With other customers behind me anxiously waiting, I started a quick investigation, as I know once you pay and leave the store, it is more or less final. Turns out, a discounted item was not discounted for the size purchased and a item was miss-placed on the store shelf making me believe it was the cheaper item. I did not pay too close attention. This story is very similar to how we see a lot of traders trade. The quickly buy and sell instruments, not really paying attention to what is happening in their order book. Days and sometimes weeks pass, and they are surprised at the results and cry, “this can’t be true.”

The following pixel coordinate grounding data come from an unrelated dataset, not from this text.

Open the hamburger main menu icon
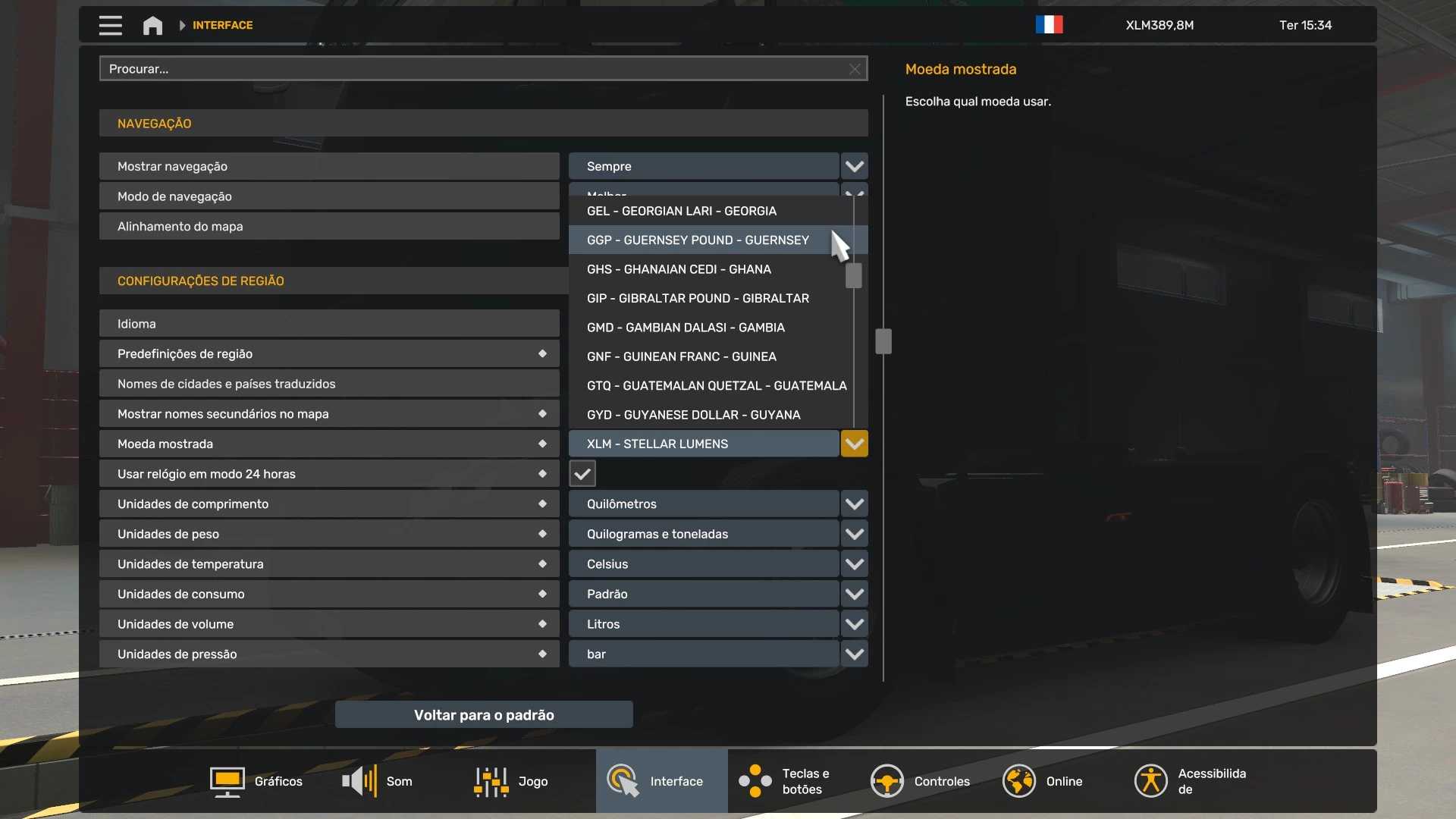This screenshot has width=1456, height=819. 110,25
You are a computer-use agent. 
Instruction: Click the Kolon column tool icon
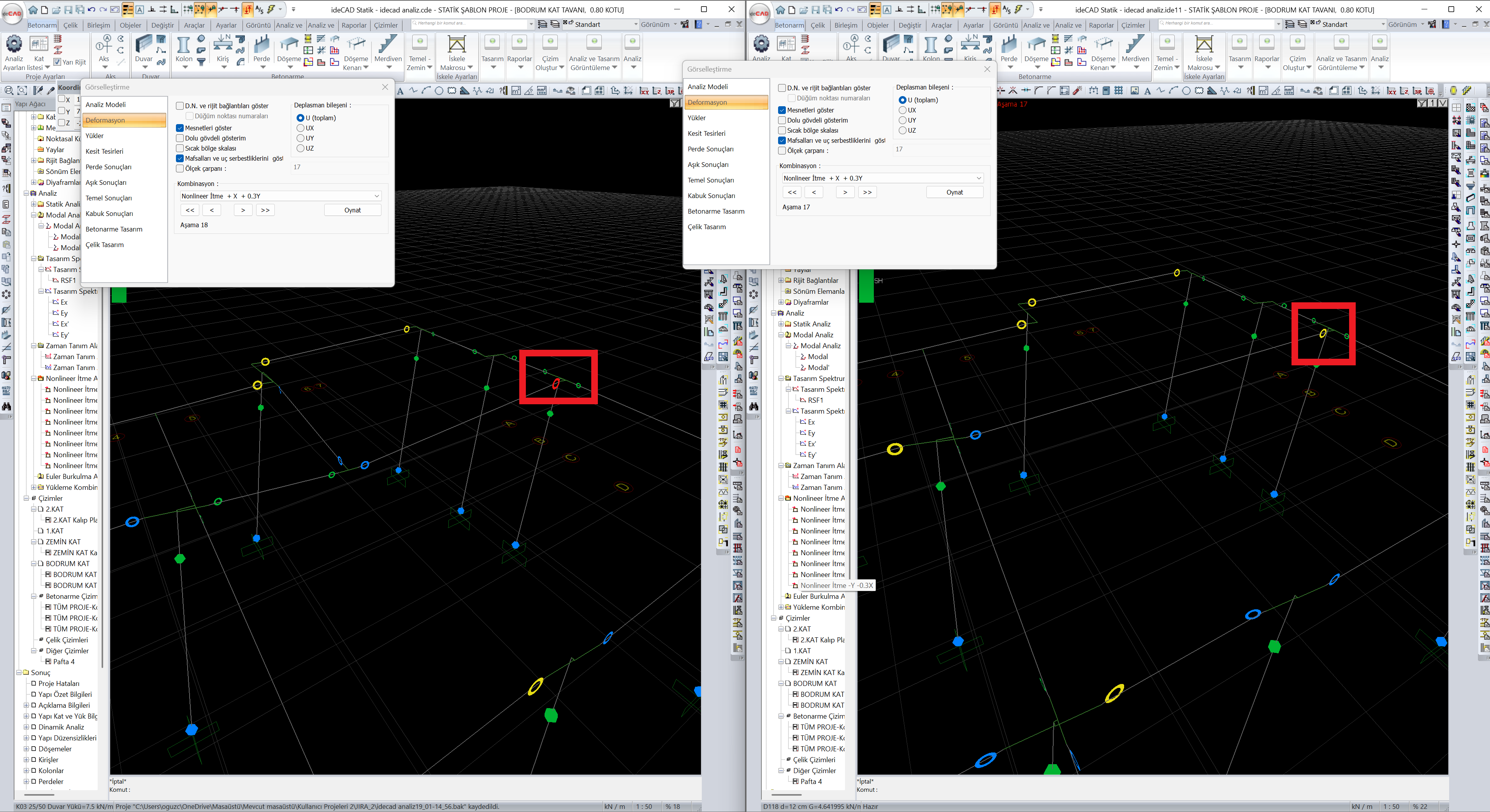pos(183,45)
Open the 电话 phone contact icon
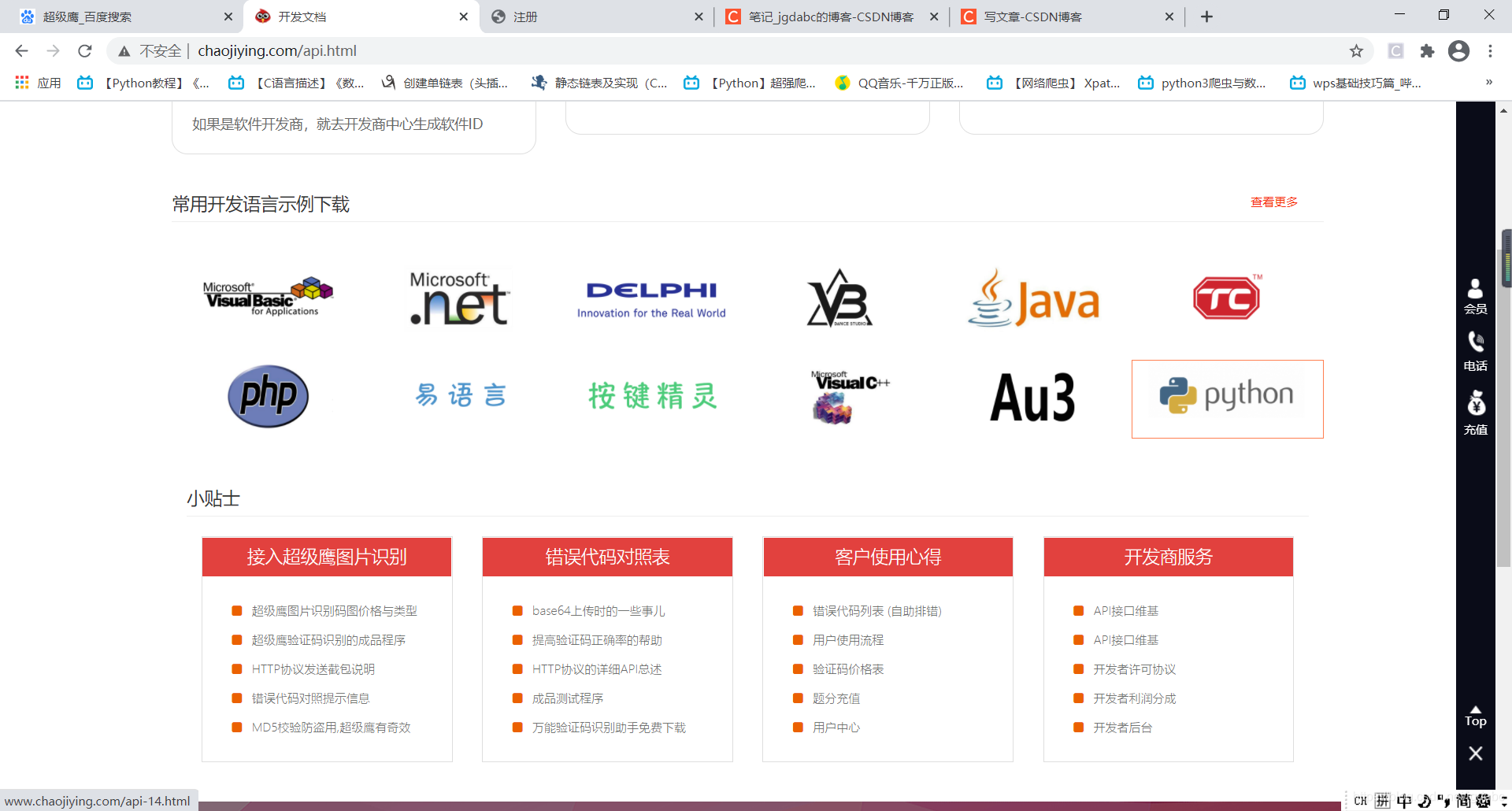 tap(1475, 349)
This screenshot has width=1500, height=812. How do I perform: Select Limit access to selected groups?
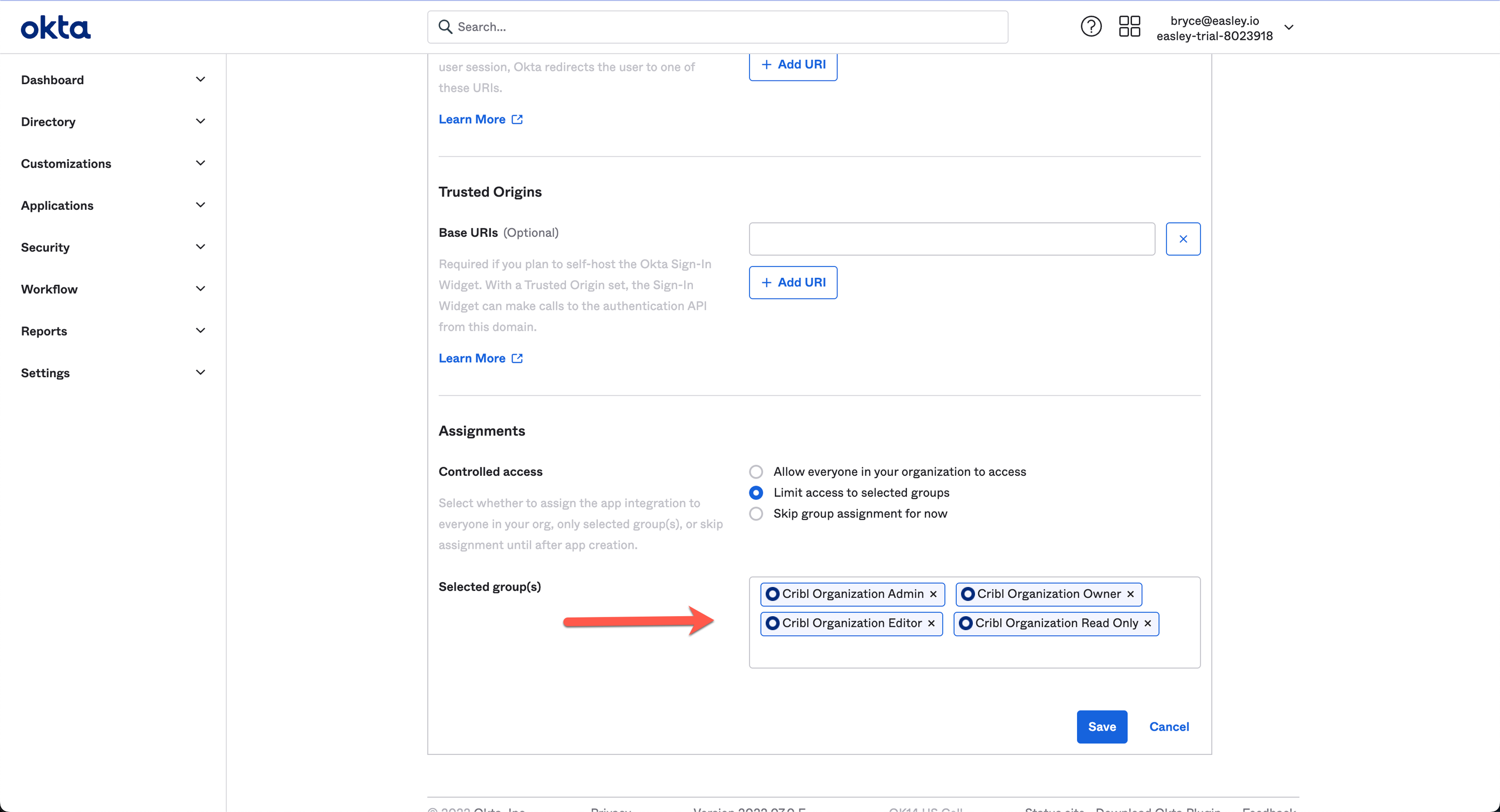pos(756,493)
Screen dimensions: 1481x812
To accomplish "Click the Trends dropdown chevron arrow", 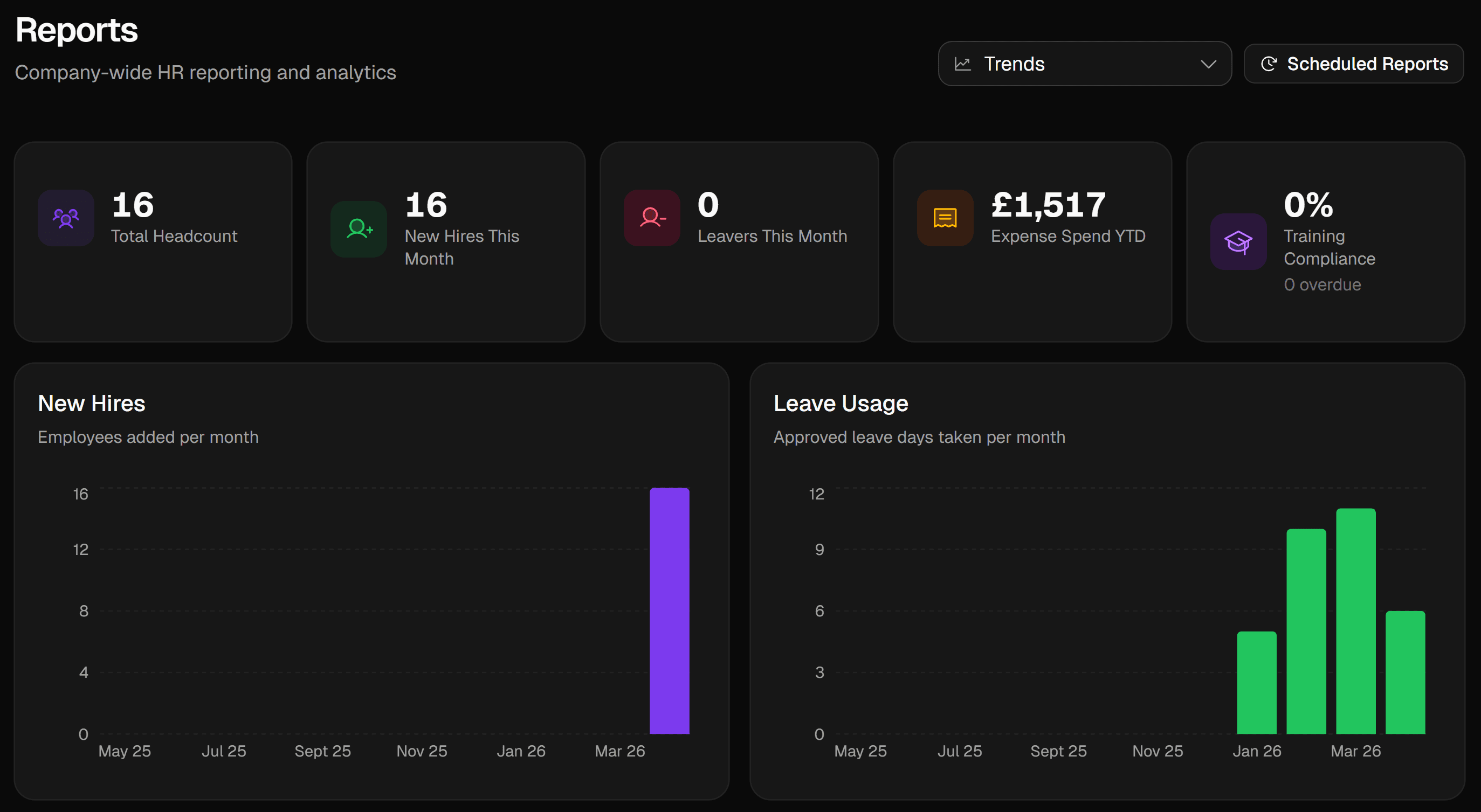I will point(1209,64).
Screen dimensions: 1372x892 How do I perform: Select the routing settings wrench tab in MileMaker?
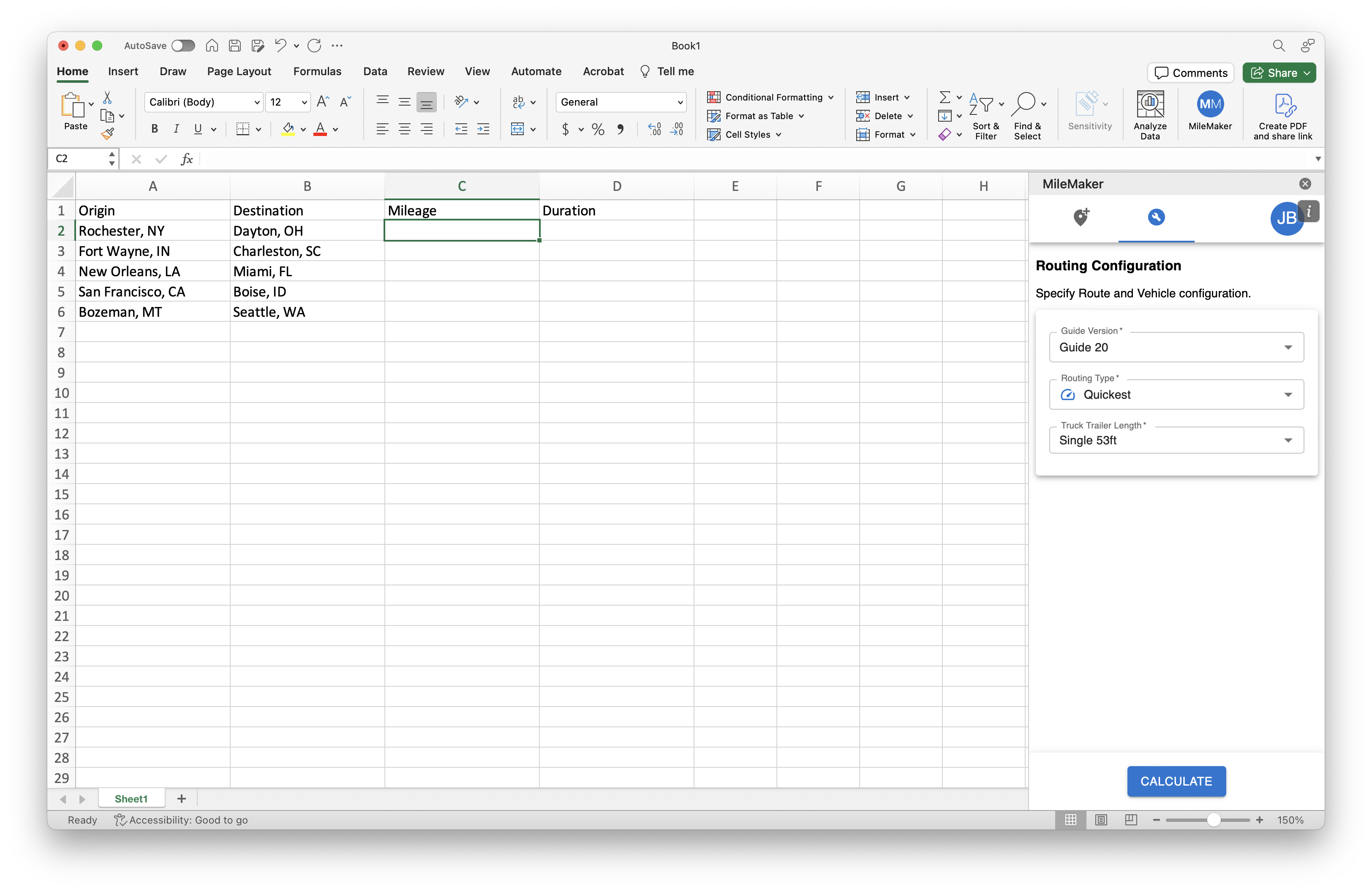(1157, 218)
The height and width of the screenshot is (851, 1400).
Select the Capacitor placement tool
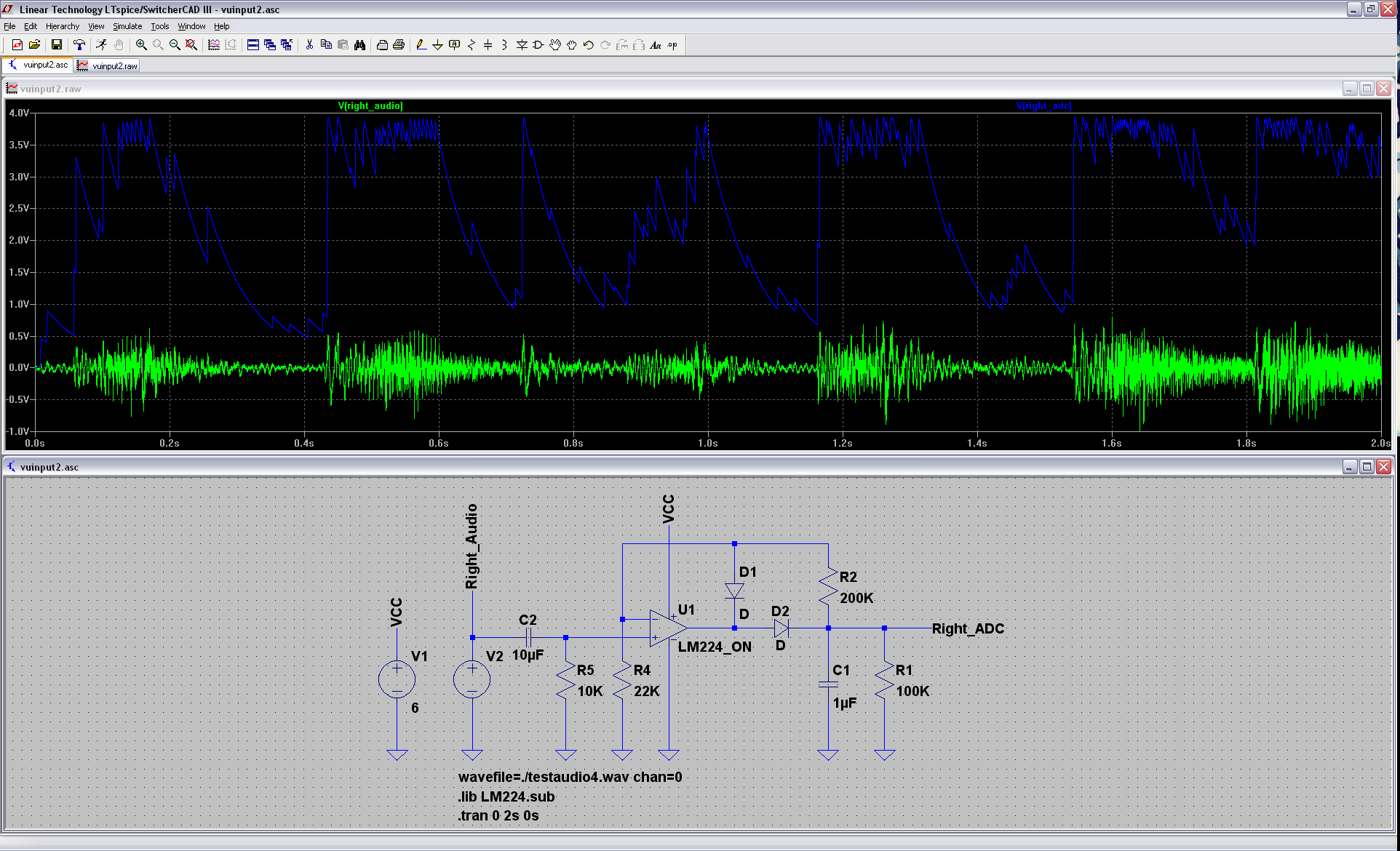click(488, 45)
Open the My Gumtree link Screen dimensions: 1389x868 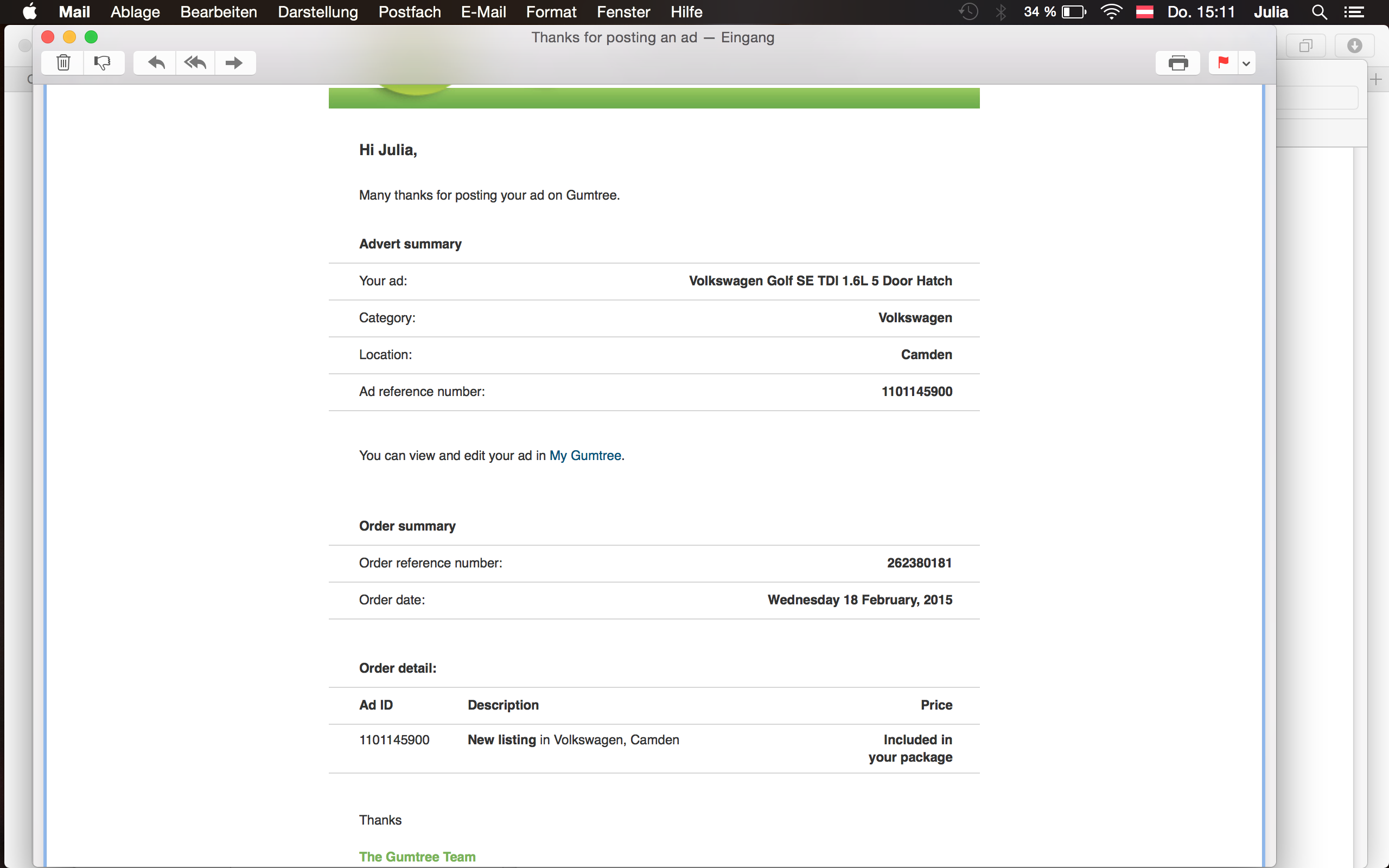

So … incomes the ticket to the BPT Support desk. A trader might say, I made hundreds of pips last week and I don’t see them in my account. It must be wrong. The response goes back … can you tell me which ticket number on which trade is wrong? I don’t know you check it. This is a little bit like me yelling at the cashier in the grocery store, on my bill being too high, without specifics. With a high transaction rate as in a grocery store or in trading, it is really up to the trader to point out the specific errors, or you will not go far. This brings me to the point of this article and a practice you should religiously follow:
Trader “Best” Practice says, after each trade manipulation validate your order book for correctness. If not correct, take immediate remedies.
Is it possible that there are errors? For sure. But more often than not, the error is in what you believed you did vs. what you actually did. For example, going short not long, limit order that never gets hit vs. market order, traded the wrong instrument, traded the wrong account, limit orders not at the price planned, or your platform was not in a stable environment and the trade never actually made it to the broker. Often “rabbit” traders that make many trades in short periods of time lose track of where they are at. Time passes and they can not believe the trading results.
Still other reasons could be that the broker did miss handle the trade and it was rejected, due to a system error. But remember, trading over the internet has risks, and you must accept these risks as a serious professional trader. Google key words like “NYSE outage 2017, 2016, etc…” Broker and exchange outages happen regularly. System outages rarely will cause a broker to make trade alterations. Certainly, no “opportunity” cost losses will be considered.
All this being said, there are the rare cases, where a trade was clearly miss-marked. In these cases, you will need to provide the broker with an extreme level of detail. For example: ticket numbers, date-times, price screen shots and a reasonable rationale why you think the trade was wrong. The error must be obvious. Orders miss placed, connectivity issues or “good” intentions are not obvious.
But all this can be avoided by simply managing and reviewing your order book real time. If you complain weeks later about your order book you have not been paying attention. Most likely this will also be reflected in your overall trading strategy and results. Discipline to this detail is the only way to be successful in trading.